Hace un tiempo, en la esquina de
Pérez Galdós y Almirante Brown estaba La Farola de la Boca; hoy el modelo
económico imperante se la ha cargado y ahora hay okupas que cada tanto salen en
la tele cuando están por ser desalojados. Ya llegamos a la calle Pinzón y
tenemos que doblar a la derecha; a esta
altura, se han terminado los bares; si uno tiene ganas de saborear el cafeto,
tendrá que esperar a ingresar al Templo del Fútbol.
Sin embargo, un buen buscador de
café, como sería el “Google” de los reductos cafeteros, busca y encuentra. Y
así lo hice; recorrí los kioscos de las inmediaciones y, en medio de los
muchachos que piden birra, vino, tetra y porrón, empecé a preguntar si
preparaban café. En algunos lugares me
dijeron “no” con sólo mirarme; en otros me respondieron mirándome como
si yo fuera un AVATAR.
Hasta que di con el lugar
acertado. Un pequeño kiosco que está en la ventana de una casa; tiene una reja
marrón y un cartel que dice “no se venden cigarrillos”, como educando a la
parcialidad boquense.
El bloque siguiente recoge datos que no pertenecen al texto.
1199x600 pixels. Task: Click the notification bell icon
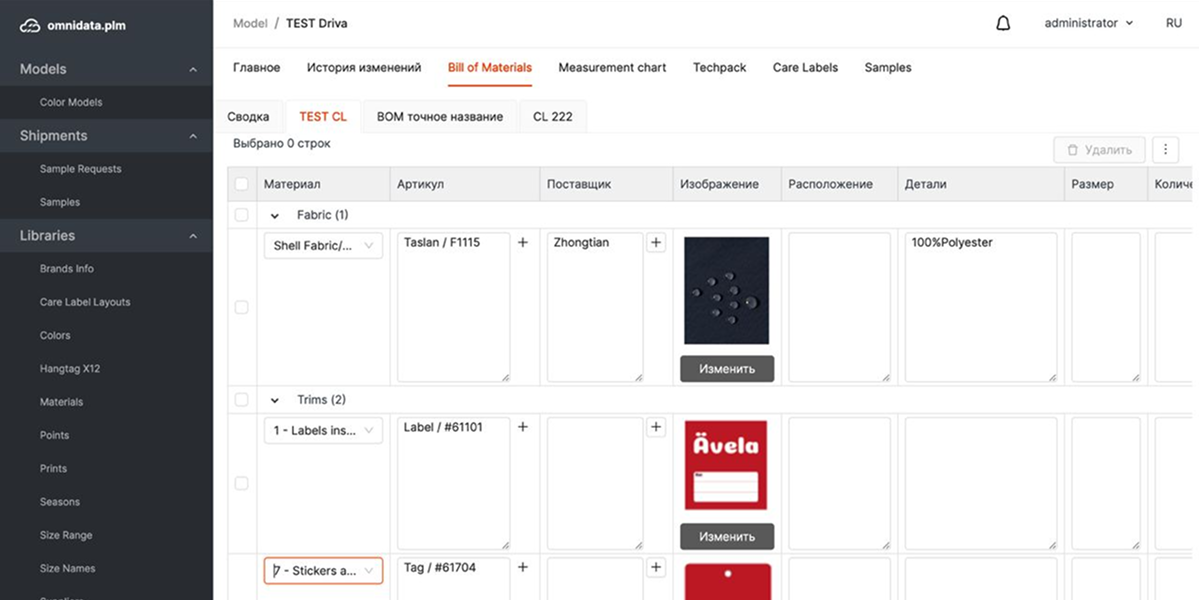[x=1003, y=23]
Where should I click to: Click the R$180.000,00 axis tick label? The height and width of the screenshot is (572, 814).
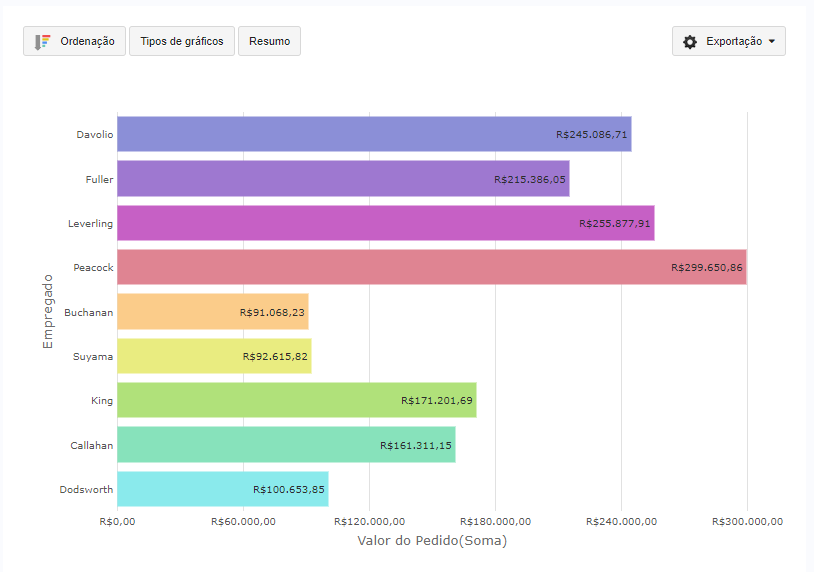click(x=495, y=521)
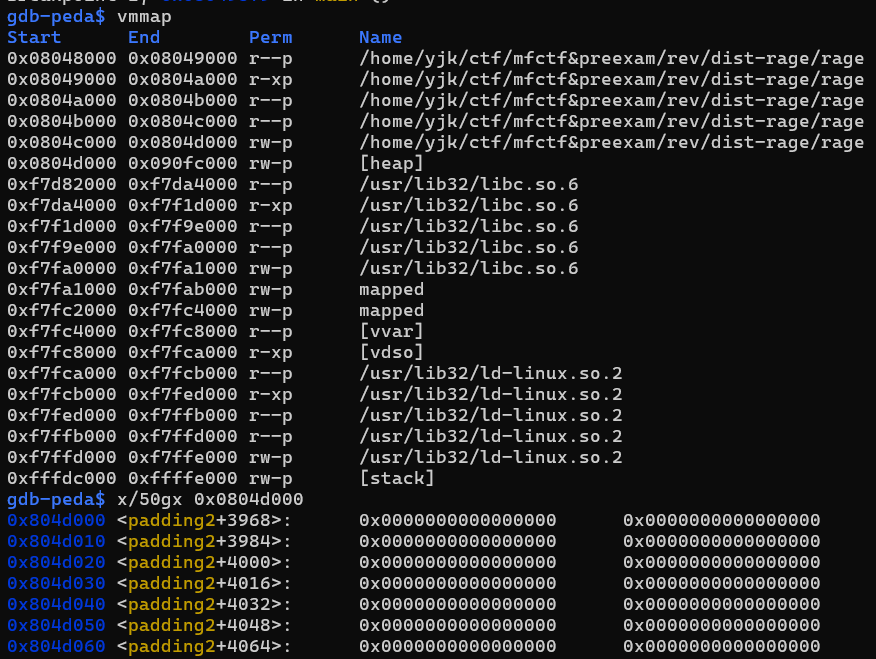
Task: Click the [heap] region name
Action: point(391,163)
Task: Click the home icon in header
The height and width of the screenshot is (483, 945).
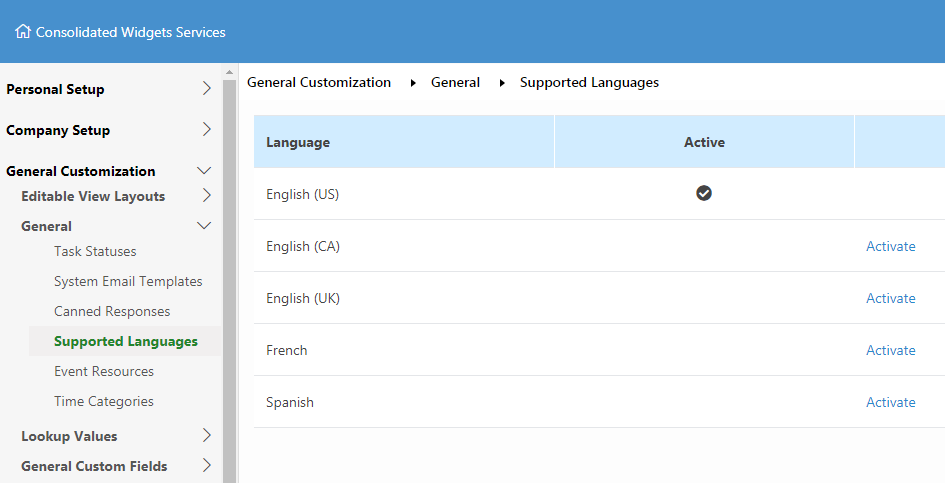Action: click(x=23, y=31)

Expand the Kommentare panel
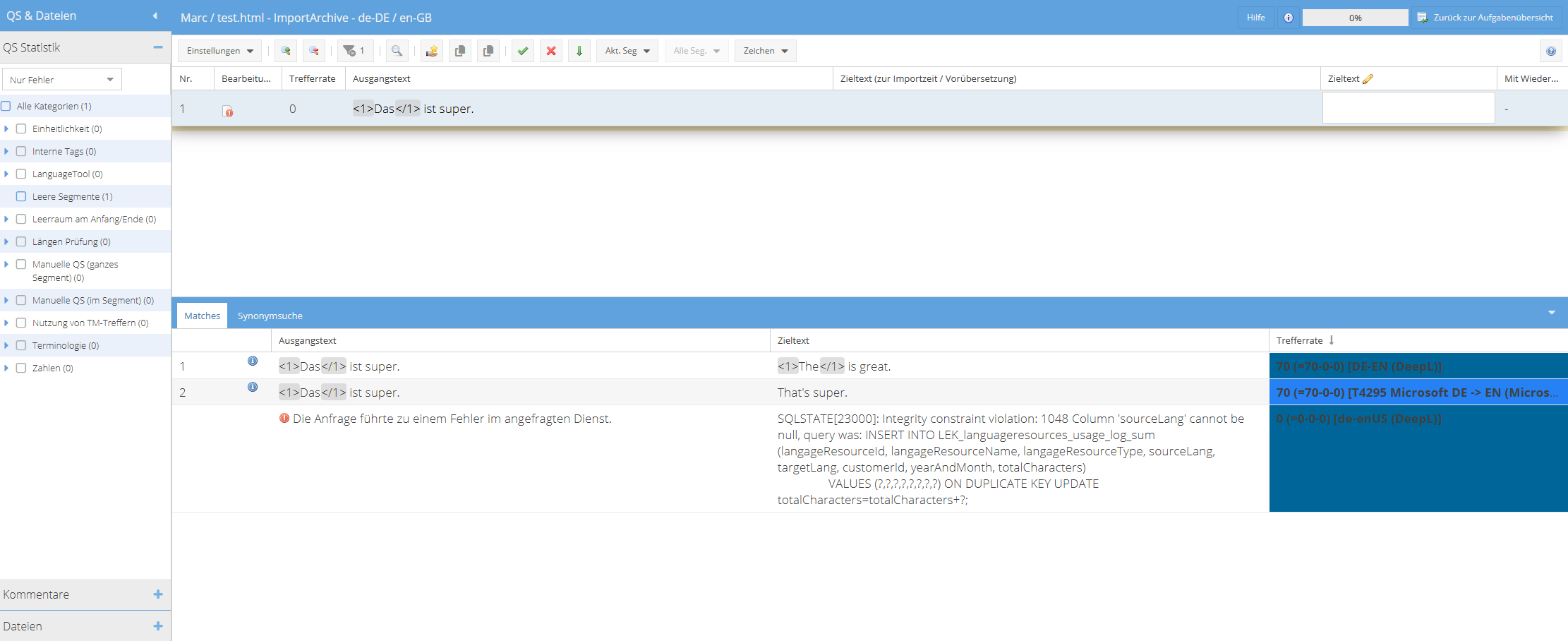pyautogui.click(x=157, y=594)
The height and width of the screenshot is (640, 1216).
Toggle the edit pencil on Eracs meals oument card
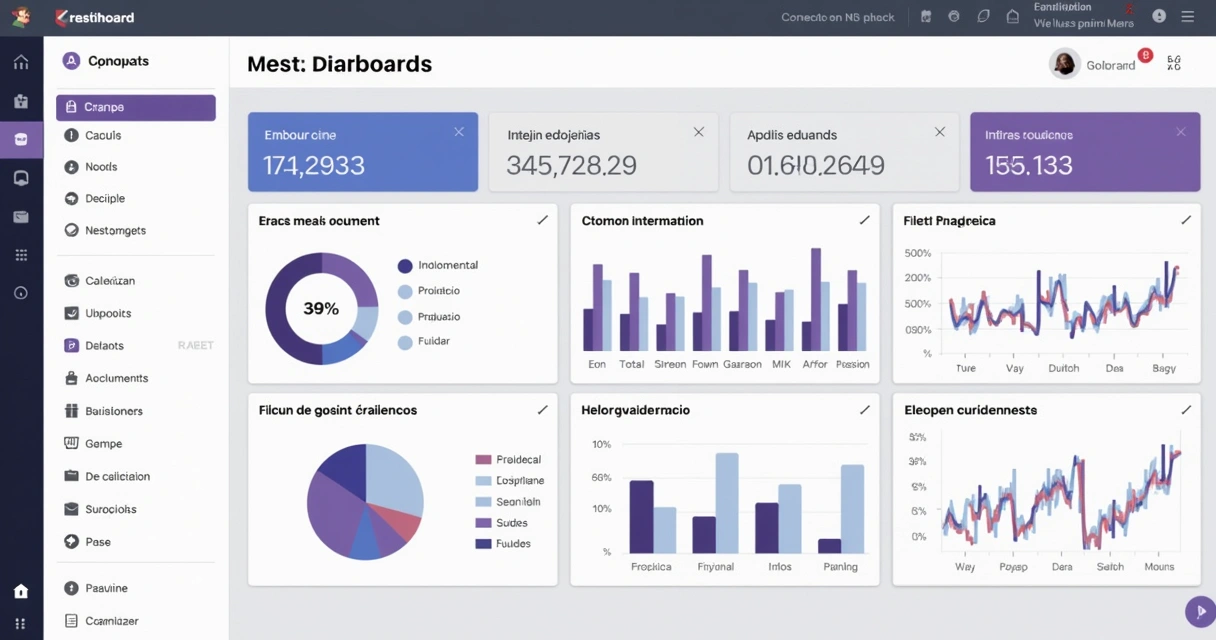(543, 219)
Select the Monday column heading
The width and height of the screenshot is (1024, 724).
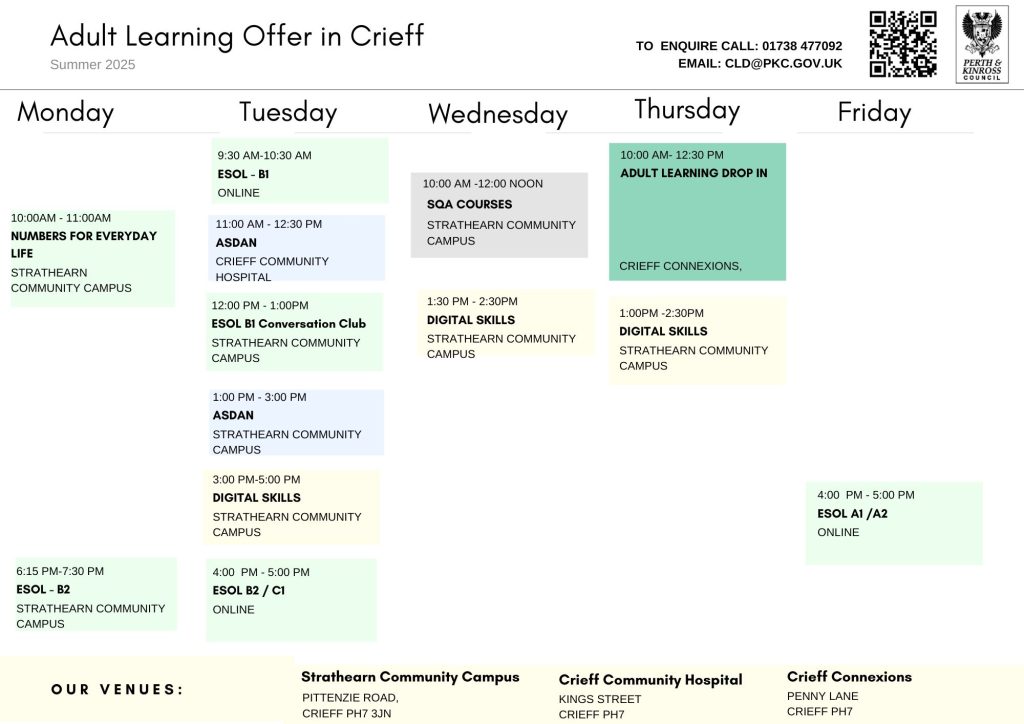pyautogui.click(x=65, y=112)
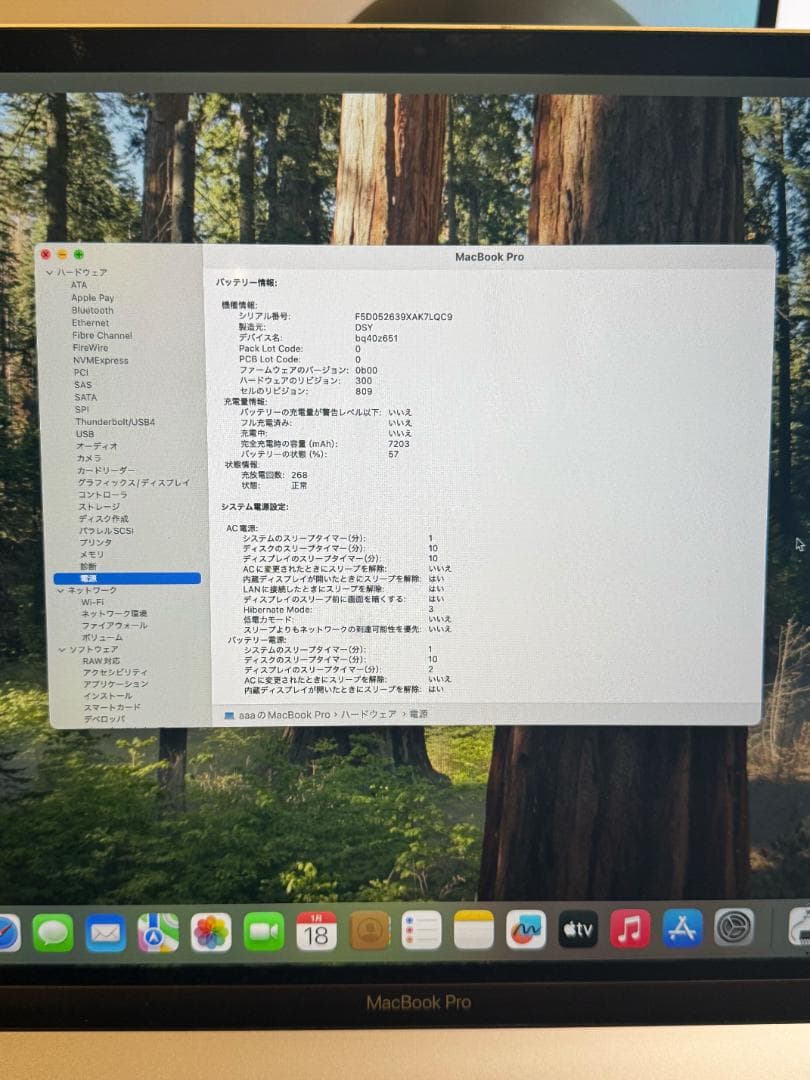Launch Apple TV from the Dock

pos(578,930)
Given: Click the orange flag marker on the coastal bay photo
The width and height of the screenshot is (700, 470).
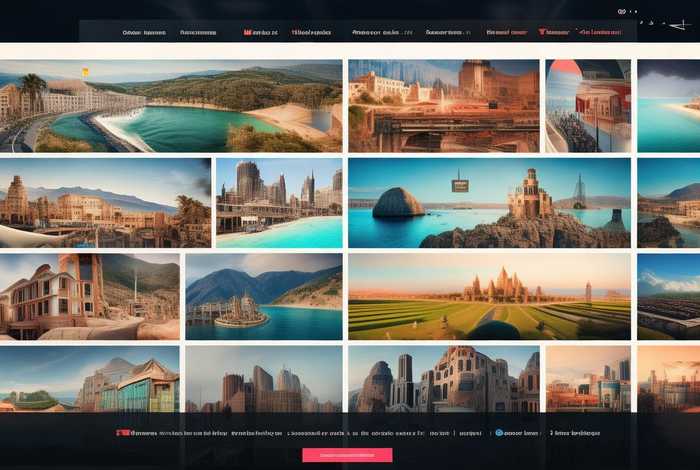Looking at the screenshot, I should pos(85,72).
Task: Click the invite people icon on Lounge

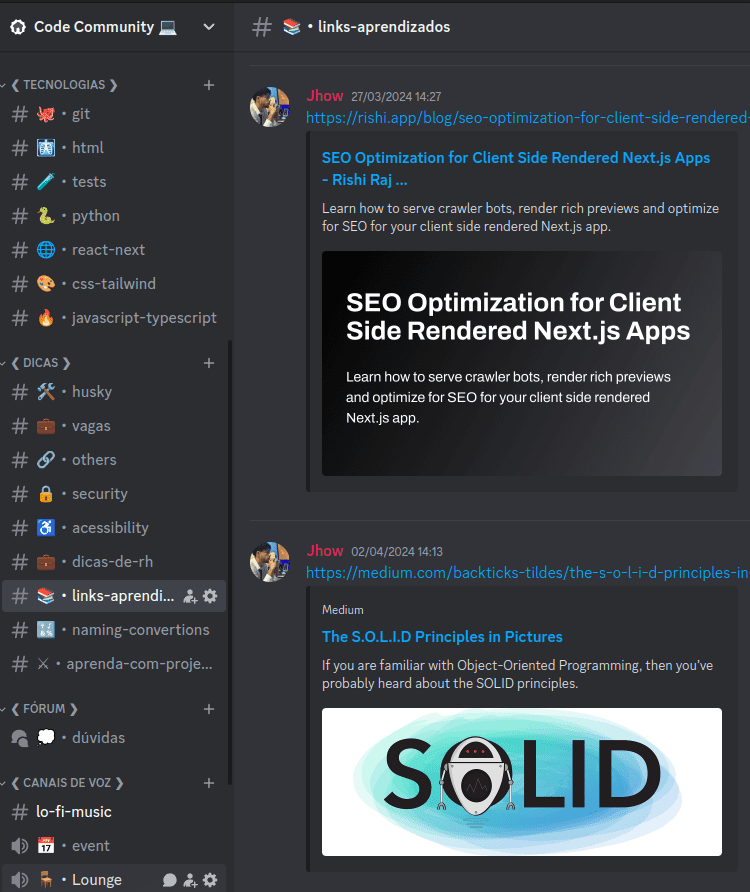Action: coord(190,880)
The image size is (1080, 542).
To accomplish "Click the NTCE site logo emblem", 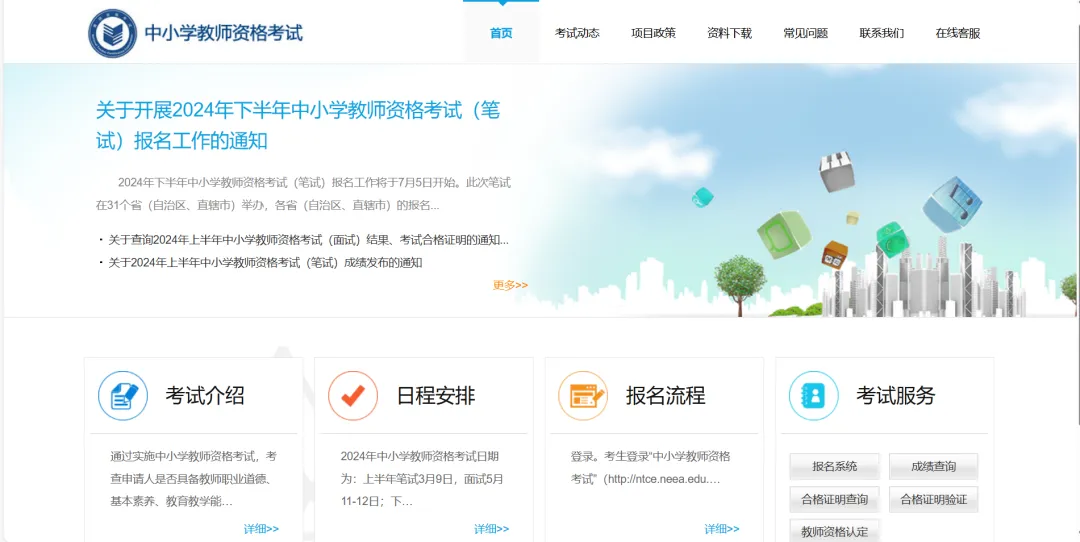I will (x=113, y=33).
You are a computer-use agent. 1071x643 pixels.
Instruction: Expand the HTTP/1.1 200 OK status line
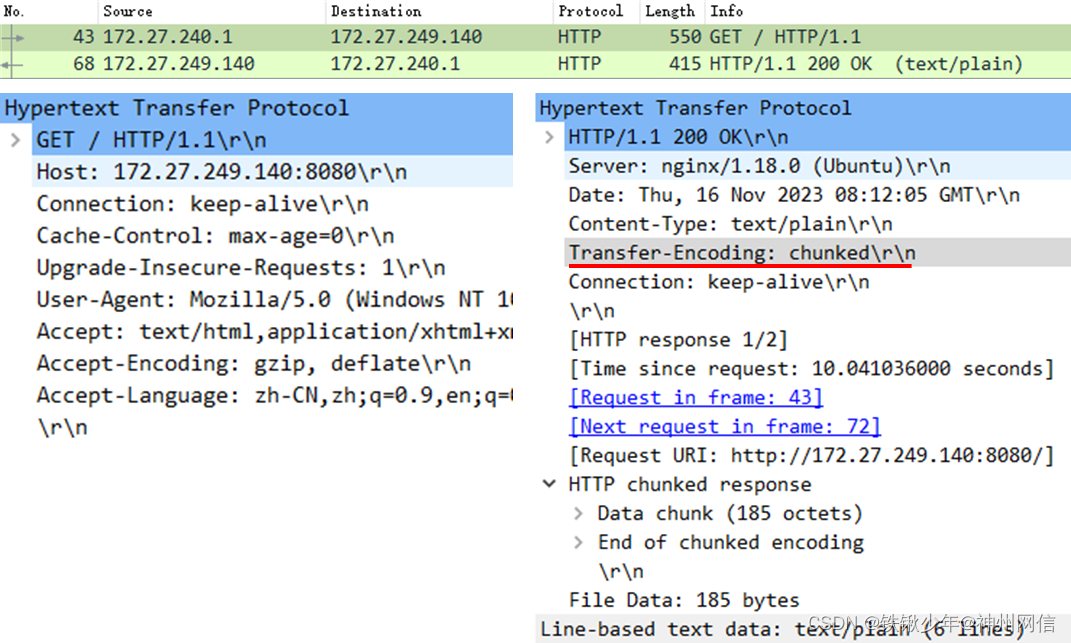(x=549, y=137)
Una señora muy atenta me atendió y respondió
afirmativamente a mi pregunta que, a esa altura, ya iba con pocas pilas, con
dejo de bajón.
-
Lo quiere sólo o cortado, pregunta la señora.
-
Solo, respondo.
-
Con crema, pregunta.
-
No, solo, respondo.
-
Con azúcar o edulcorante, sigue el cuestionario
básico de la venta de un café.
-
Edulcorante.
-
Ahora se lo traigo, dice ella.
Miro a mí alrededor; hay gente
que camina hacia Brandsen, otros con rumbo Casa Amarilla; la Boca es así, mucha
gente por todos lados y todos caminan para lugares distintos. Cada uno sabe muy bien adónde va.
-
Aquí está su cafecito.
-
¿Cuánto es?
-
Seis pesos.
-
Bárbaro, gracias.
Agarro el vasito y veo que el
café está en movimiento, hace círculos; es como que la señora lo traía
revolviendo para entregármelo. Qué buen café, pensé; qué aroma, sentí. Miré los
círculos que hacía cada vuelta del café y vi que en medio de los círculos
concéntricos que se formaban en cada giro, había dos cositas verdes
chiquititas. Seguí con la vista esas cositas estudiándolas para saber qué eran.
No lo logré en movimiento; cuando el café se detuvo, como yo también lo había
hecho (me había parado en la esquina mirando fijamente el vasito), me di cuenta
de que las cositas verdes eran pedacitos de hojitas de perejil.
Me hubiera gustado estar en esa
esquina con Funes, el memorioso protagonista del cuento de Borges; el que había
aprendido sin esfuerzo el inglés, el francés, el portugués y el latín; es
posible que él, con su memoria sin pensamiento, hubiera encontrado la
explicación a las hojitas de perejil dentro del pocillo, dando vueltas
desenfrenadas hasta converger en un punto: el medio.
Tal vez, la cucharita que la
atenta señora utilizó para revolver antes había servido para “emplatar” alguna
comida con perejil picado; o quizás, sea ése el toque de distinción del café
que se encuentra donde no hay bares que sirvan café.